The process is very simple: use the embedding model jina-embeddings-v2-base-zh to convert texts into 768-dimensional vectors, project them onto a 2D plane, and draw a density distribution map.
Then, detect peaks in the density field and take the titles of the 15 closest notes to summarize into a category name.
I also made an interactive HTML version where you can explore the relationship between folders and themes, and click to jump to the corresponding Obsidian note:

Compared to Obsidian's built-in graph view, this "grows naturally." You don't need to manually add tags or links (is that how you say it?), and you can still discover your areas of exploration.
To make it easier for future use, I also had Gemini CLI write a Skill, which has been uploaded to GitHub: Obsidian Knowledge Map.
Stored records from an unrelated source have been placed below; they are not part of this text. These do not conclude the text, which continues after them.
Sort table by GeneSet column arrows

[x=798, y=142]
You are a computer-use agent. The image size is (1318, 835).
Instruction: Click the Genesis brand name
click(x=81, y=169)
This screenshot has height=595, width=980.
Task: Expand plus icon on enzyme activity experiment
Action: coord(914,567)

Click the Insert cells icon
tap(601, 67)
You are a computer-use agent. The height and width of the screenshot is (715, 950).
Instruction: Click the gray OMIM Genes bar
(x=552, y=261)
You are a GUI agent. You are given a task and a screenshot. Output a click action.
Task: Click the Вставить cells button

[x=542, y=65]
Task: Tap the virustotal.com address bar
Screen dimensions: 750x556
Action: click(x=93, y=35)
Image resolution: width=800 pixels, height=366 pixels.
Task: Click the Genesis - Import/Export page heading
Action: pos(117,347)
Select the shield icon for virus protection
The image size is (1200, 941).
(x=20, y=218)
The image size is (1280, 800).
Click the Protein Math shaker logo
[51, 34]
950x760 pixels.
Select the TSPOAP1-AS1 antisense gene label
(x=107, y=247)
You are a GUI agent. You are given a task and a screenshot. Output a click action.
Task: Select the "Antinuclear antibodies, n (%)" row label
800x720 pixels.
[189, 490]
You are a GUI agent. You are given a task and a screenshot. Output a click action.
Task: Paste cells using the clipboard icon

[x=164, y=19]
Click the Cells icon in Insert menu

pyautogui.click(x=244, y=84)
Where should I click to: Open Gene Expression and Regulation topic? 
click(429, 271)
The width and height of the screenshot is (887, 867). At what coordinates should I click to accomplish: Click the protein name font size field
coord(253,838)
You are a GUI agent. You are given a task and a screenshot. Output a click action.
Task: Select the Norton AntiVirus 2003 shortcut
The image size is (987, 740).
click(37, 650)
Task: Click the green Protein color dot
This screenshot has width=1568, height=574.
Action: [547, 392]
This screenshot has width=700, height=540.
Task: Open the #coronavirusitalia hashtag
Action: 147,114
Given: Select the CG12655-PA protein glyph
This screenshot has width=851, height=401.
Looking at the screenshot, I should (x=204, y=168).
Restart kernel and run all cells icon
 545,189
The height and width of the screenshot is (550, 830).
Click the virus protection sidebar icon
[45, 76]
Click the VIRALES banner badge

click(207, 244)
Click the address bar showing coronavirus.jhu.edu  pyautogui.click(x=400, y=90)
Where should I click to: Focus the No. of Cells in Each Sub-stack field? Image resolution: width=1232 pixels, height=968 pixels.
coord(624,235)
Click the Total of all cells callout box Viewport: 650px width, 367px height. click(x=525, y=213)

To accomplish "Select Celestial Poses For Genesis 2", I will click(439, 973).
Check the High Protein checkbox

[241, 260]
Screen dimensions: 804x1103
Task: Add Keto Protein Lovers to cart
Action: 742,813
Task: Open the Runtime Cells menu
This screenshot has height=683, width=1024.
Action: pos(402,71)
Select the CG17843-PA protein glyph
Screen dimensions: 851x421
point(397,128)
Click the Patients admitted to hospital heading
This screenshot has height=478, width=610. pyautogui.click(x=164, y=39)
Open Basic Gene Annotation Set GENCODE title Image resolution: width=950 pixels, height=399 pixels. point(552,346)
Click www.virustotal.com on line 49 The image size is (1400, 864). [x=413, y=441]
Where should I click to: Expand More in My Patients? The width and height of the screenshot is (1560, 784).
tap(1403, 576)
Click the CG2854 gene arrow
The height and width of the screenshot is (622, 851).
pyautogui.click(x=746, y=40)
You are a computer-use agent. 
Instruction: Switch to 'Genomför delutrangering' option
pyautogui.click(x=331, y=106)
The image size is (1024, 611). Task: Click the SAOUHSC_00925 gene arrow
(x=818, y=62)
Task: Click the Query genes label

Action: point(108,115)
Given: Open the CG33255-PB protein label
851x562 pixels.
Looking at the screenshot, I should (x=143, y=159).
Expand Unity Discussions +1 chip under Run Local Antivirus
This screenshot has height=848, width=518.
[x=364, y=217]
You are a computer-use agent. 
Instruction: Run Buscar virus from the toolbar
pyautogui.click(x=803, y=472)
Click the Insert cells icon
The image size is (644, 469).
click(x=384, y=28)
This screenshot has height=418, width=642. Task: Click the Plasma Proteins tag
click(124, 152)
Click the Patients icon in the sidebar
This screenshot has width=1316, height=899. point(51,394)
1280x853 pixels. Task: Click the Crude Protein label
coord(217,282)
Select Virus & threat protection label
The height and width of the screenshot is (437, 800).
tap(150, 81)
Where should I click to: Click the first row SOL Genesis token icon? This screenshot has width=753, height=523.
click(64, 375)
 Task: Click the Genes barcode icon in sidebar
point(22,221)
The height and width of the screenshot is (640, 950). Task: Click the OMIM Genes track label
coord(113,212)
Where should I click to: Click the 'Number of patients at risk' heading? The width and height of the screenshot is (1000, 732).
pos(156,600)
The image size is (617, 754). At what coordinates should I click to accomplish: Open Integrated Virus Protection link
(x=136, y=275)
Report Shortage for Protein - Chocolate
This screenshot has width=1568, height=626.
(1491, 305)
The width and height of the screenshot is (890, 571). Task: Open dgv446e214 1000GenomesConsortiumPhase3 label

I used the Skill to try generating a "topographic map" of another note vault ( ):


Here is the workflow summarized by Gemini CLI:
Phase 1: Spatial Analysis (Script Execution) Calls a Python script to perform vector calculations and UMAP projection. The script locates 6 cluster centers (peaks) in the density field, extracts the titles of the 15 notes within the neighborhood of each center, and outputs them to the Agent in JSON format.
Phase 2: Semantic Induction (Agent Reasoning) The Agent reads the raw title data output from Phase 1. Utilizing the language model's comprehension capabilities, it extracts semantic features for each set of titles and summarizes them into highly generalized category names. This process does not use hard-coded matching; category names are generated dynamically based on the note contents.
Phase 3: Artistic Rendering (Script Plotting) The Agent passes the generated category tags back to the script as parameters. The script completes the final contour map plotting, mountain peak annotations, and Roman numeral numbering.